Myxoma cells stain positive for vimentin and calretinin. Occasionally, myxoma cells express CD117, thrombomodulin, cytokeratin and S-100. Because of this non-specific pattern of staining, the pathologist should not depend solely on immunophenotypic features to diagnose cardiac myxoma. [1, 4]

The differential diagnosis of cardiac myxoma includes: cardiac fibroma, papillary fibroelastoma, inflammatory myofibroblastic tumor, organizing thrombus, and hemangioma. The clinical and the morphological characteristics of cardiac myxoma mimickers are summarized in table 1. 

Treatment of cardiac myxoma is surgical excision. The prognosis is generally good with a local recurrence rate of 2%. Recurrences can occur in familial cases in association with Carney complex, in sporadic cases due to incomplete surgical resection, or due to tumor multifocality. Complications such as infection, emboli to the central nervous system or other sites, and sudden cardiac death have been reported. [1,6]

Back to our case:
The presentation in our case was incidental. Although the transesophageal echocardiography showed significant mitral valve obstruction, the patient reported no symptoms of mitral valve insufficiency or cardiac strain except for the occasional shortness of breath.

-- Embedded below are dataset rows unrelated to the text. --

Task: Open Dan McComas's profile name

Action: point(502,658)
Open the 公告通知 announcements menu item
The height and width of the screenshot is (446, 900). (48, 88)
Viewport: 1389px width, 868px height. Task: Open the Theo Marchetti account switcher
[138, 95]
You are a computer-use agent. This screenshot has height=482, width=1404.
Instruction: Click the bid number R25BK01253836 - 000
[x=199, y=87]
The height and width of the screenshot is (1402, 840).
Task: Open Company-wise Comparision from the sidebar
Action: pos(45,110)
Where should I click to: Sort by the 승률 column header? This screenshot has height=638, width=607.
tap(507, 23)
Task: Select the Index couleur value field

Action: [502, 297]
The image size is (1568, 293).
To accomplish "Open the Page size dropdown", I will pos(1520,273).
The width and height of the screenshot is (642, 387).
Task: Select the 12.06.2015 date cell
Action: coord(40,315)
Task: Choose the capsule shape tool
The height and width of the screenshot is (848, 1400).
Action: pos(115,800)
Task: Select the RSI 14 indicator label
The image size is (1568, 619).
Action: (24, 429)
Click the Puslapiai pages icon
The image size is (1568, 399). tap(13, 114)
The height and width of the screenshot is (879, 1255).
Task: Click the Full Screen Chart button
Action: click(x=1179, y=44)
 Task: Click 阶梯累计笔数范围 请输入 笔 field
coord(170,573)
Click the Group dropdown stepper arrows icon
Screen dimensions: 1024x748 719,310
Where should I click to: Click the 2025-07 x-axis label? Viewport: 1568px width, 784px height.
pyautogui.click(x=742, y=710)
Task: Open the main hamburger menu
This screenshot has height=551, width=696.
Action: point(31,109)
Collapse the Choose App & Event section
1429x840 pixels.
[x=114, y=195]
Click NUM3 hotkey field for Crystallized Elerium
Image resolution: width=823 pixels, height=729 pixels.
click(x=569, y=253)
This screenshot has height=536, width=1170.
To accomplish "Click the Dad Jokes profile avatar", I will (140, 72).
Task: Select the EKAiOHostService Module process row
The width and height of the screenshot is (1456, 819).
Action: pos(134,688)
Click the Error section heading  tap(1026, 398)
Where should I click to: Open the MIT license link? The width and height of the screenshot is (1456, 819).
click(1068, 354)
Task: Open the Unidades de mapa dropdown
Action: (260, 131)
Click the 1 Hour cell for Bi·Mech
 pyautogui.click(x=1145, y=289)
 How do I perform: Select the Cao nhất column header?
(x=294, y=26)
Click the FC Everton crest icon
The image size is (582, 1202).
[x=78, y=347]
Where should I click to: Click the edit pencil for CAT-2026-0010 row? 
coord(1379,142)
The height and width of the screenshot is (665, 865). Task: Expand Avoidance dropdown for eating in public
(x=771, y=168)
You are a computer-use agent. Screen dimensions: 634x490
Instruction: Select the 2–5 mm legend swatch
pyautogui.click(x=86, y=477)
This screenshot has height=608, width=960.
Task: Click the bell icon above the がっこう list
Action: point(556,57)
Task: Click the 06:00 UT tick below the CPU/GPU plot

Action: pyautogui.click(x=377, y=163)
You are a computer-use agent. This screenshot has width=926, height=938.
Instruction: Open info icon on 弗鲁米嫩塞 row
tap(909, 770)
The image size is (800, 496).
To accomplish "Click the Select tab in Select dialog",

The microscopic features were classical for cardiac myxoma and no ancillary studies were performed.

Cardiac myxoma mimickers

Mimicker: Papillary fibroelastoma

Clinical features:

  • Most are asymptomatic.
  • When symptomatic it presents with angina and transient ischemic attacks.

Pathology Gross (G): Papillary mass, looks like (sea anemones).
Pathology Microscopic (M): Avascular papillary fronds lined by bland endothelial cells.

Mimicker: Fibroma

Clinical features:

  • Presents in children and can be part of Gorlin syndrome.
  • Symptoms include: Congestive heart failure, arrhythmia and sudden death.

Pathology Gross (G): Rubbery, white mass with whorled cut surfaces.
Pathology Microscopic (M): Moderately cellular mass consisting of bland fibroblasts and collagen fibers.

Mimicker: Inflammatory myofibroblastic tumor

Clinical features:

  • Presents in any age, but more common in children.
  • Symptoms include fever, malaise, and weight loss.

Pathology Gross (G): Multinodular mass with focal calcification.
Pathology Microscopic (M): Bland spindle cells and inflammatory cells.

Mimicker: Hemangioma

Clinical features:

  • Rare and most cases are described in children as an incidental findings.

Pathology Microscopic (M):

  • Can be of capillary type or cavernous type.
  • The capillary type consists of small blood vessels, while the cavernous type has large dilated vascular channels.
  • Cardiac hemangioma can have myxoid degeneration, which makes the distinction from cardiac myxoma challenging.


  1. Virmani R, Farb A, Burke A. Benign cardiac tumor. Atlas of cardiovascular pathology. United States of America: 1996. P. 81-92.
  2. Patel J, Patel S, Sheppard MN. Benign cardiac tumours associated with sudden death. Europace. 2014 Jun;16(6):855-60.
  3. Sha D, Fan G, Zhang J. Multiple cerebral infarction as the initial manifestation of left atrial myxoma: A case report and literature review. Acta Cardiol. 2014 Apr;69(2):189-92.
  4. Di Vito A1, Mignogna C, Donato G, The mysterious pathways of cardiac myxomas: A review of histogenesis, pathogenesis and pathology. Histopathology, 2015 Feb;66(3):321-32.
  5. Singhal P, Luk A, Rao V, Butany J. Molecular Basis of Cardiac Myxomas. Int J Mol Sci. 2014 Jan 20;15(1):1315-37.
  6. Sardar MR, Lahoti A, Khaji A1, Saeed W, Maqsood K, Zegel HG, Romanelli JE, McGeehin FC 3rd. Recurrent right ventricular cardiac myxoma in a patient with Carney complex: A case report. J Med Case Rep. 2014 May 2;8:134. doi: 10.1186/1752-1947-8-134.